**Listing**
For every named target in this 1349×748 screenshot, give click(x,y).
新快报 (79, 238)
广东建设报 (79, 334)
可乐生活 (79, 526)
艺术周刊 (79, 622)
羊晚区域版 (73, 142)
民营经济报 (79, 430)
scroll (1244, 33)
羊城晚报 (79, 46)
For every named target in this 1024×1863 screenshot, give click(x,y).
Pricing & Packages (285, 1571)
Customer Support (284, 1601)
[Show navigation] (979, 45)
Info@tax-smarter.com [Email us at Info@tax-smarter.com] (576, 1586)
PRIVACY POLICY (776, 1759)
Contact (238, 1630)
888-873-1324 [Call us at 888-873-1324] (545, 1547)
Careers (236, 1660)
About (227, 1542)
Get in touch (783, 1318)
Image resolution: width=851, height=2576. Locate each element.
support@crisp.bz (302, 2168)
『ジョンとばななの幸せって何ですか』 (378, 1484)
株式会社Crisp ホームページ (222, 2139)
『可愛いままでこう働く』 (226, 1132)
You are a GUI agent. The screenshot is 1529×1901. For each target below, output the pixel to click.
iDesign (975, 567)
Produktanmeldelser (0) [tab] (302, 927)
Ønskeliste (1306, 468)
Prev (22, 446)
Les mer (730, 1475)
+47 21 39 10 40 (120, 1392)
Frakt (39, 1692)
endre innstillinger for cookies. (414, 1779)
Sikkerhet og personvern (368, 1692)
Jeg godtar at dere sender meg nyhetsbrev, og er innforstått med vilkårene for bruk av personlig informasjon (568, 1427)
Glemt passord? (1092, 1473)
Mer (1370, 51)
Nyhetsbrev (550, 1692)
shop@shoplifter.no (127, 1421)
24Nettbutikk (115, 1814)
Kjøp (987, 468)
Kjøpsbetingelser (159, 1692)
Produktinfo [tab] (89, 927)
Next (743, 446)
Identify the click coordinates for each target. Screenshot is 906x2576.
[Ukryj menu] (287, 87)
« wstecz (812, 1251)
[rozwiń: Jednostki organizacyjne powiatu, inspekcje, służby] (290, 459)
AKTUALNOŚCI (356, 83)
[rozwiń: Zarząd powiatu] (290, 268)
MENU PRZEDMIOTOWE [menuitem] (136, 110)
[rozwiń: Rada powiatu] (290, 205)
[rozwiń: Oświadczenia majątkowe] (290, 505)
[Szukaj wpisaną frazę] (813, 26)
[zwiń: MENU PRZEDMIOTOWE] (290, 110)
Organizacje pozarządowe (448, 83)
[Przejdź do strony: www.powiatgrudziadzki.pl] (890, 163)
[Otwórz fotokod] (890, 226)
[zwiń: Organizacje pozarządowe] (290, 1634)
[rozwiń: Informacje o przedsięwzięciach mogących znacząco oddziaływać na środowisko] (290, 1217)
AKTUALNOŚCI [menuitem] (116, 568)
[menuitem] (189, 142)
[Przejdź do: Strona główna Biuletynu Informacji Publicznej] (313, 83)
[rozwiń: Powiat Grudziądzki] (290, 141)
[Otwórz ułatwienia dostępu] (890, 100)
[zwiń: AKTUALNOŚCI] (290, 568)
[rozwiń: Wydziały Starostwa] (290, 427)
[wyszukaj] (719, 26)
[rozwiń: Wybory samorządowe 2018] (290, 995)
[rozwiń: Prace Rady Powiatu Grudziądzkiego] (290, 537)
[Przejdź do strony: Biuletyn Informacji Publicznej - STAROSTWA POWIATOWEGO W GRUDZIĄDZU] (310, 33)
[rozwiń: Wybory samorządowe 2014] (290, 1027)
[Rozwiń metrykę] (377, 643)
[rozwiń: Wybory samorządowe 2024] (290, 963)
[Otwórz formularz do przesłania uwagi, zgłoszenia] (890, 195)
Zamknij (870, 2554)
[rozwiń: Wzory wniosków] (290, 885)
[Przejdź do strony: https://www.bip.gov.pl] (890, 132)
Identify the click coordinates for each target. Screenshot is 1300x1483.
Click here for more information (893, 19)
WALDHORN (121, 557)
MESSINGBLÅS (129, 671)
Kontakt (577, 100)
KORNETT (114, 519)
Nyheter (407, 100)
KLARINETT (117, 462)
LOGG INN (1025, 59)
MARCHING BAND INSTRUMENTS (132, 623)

**Your objective**
Revise all the entries above so that every "Wybory samorządowe" becomes "Local elections", leaving everything else unchanged.

**Solution to the problem**
For every named target in this 1349×748 screenshot, give click(x,y).
新快报 (79, 238)
广东建设报 (79, 334)
可乐生活 (79, 526)
艺术周刊 (79, 622)
羊晚区域版 (73, 142)
民营经济报 (79, 430)
scroll (1244, 33)
羊城晚报 (79, 46)
For every named target in this 1024×1863 screenshot, give click(x,y).
Pricing & Packages (285, 1571)
Customer Support (284, 1601)
[Show navigation] (979, 45)
Info@tax-smarter.com [Email us at Info@tax-smarter.com] (576, 1586)
PRIVACY POLICY (776, 1759)
Contact (238, 1630)
888-873-1324 [Call us at 888-873-1324] (545, 1547)
Careers (236, 1660)
About (227, 1542)
Get in touch (783, 1318)
Image resolution: width=851, height=2576. Locate each element.
support@crisp.bz (302, 2168)
『ジョンとばななの幸せって何ですか』 (378, 1484)
株式会社Crisp ホームページ (222, 2139)
『可愛いままでこう働く』 (226, 1132)
You are a GUI agent. The screenshot is 1529×1901. For each target below, output the pixel to click.
iDesign (975, 567)
Produktanmeldelser (0) [tab] (302, 927)
Ønskeliste (1306, 468)
Prev (22, 446)
Les mer (730, 1475)
+47 21 39 10 40 (120, 1392)
Frakt (39, 1692)
endre innstillinger for cookies. (414, 1779)
Sikkerhet og personvern (368, 1692)
Jeg godtar at dere sender meg nyhetsbrev, og er innforstått med vilkårene for bruk av personlig informasjon (568, 1427)
Glemt passord? (1092, 1473)
Mer (1370, 51)
Nyhetsbrev (550, 1692)
shop@shoplifter.no (127, 1421)
24Nettbutikk (115, 1814)
Kjøp (987, 468)
Kjøpsbetingelser (159, 1692)
Produktinfo [tab] (89, 927)
Next (743, 446)
Identify the click coordinates for each target. Screenshot is 906x2576.
[Ukryj menu] (287, 87)
« wstecz (812, 1251)
[rozwiń: Jednostki organizacyjne powiatu, inspekcje, służby] (290, 459)
AKTUALNOŚCI (356, 83)
[rozwiń: Zarząd powiatu] (290, 268)
MENU PRZEDMIOTOWE [menuitem] (136, 110)
[rozwiń: Rada powiatu] (290, 205)
[rozwiń: Oświadczenia majątkowe] (290, 505)
[Szukaj wpisaną frazę] (813, 26)
[zwiń: MENU PRZEDMIOTOWE] (290, 110)
Organizacje pozarządowe (448, 83)
[Przejdź do strony: www.powiatgrudziadzki.pl] (890, 163)
[Otwórz fotokod] (890, 226)
[zwiń: Organizacje pozarządowe] (290, 1634)
[rozwiń: Informacje o przedsięwzięciach mogących znacząco oddziaływać na środowisko] (290, 1217)
AKTUALNOŚCI [menuitem] (116, 568)
[menuitem] (189, 142)
[Przejdź do: Strona główna Biuletynu Informacji Publicznej] (313, 83)
[rozwiń: Powiat Grudziądzki] (290, 141)
[Otwórz ułatwienia dostępu] (890, 100)
[zwiń: AKTUALNOŚCI] (290, 568)
[rozwiń: Wydziały Starostwa] (290, 427)
[wyszukaj] (719, 26)
[rozwiń: Local elections 2018] (290, 995)
[rozwiń: Prace Rady Powiatu Grudziądzkiego] (290, 537)
[Przejdź do strony: Biuletyn Informacji Publicznej - STAROSTWA POWIATOWEGO W GRUDZIĄDZU] (310, 33)
[rozwiń: Local elections 2014] (290, 1027)
[Rozwiń metrykę] (377, 643)
[rozwiń: Local elections 2024] (290, 963)
[Otwórz formularz do przesłania uwagi, zgłoszenia] (890, 195)
Zamknij (870, 2554)
[rozwiń: Wzory wniosków] (290, 885)
[Przejdź do strony: https://www.bip.gov.pl] (890, 132)
Identify the click coordinates for each target. Screenshot is 1300x1483.
Click here for more information (893, 19)
WALDHORN (121, 557)
MESSINGBLÅS (129, 671)
Kontakt (577, 100)
KORNETT (114, 519)
Nyheter (407, 100)
KLARINETT (117, 462)
LOGG INN (1025, 59)
MARCHING BAND INSTRUMENTS (132, 623)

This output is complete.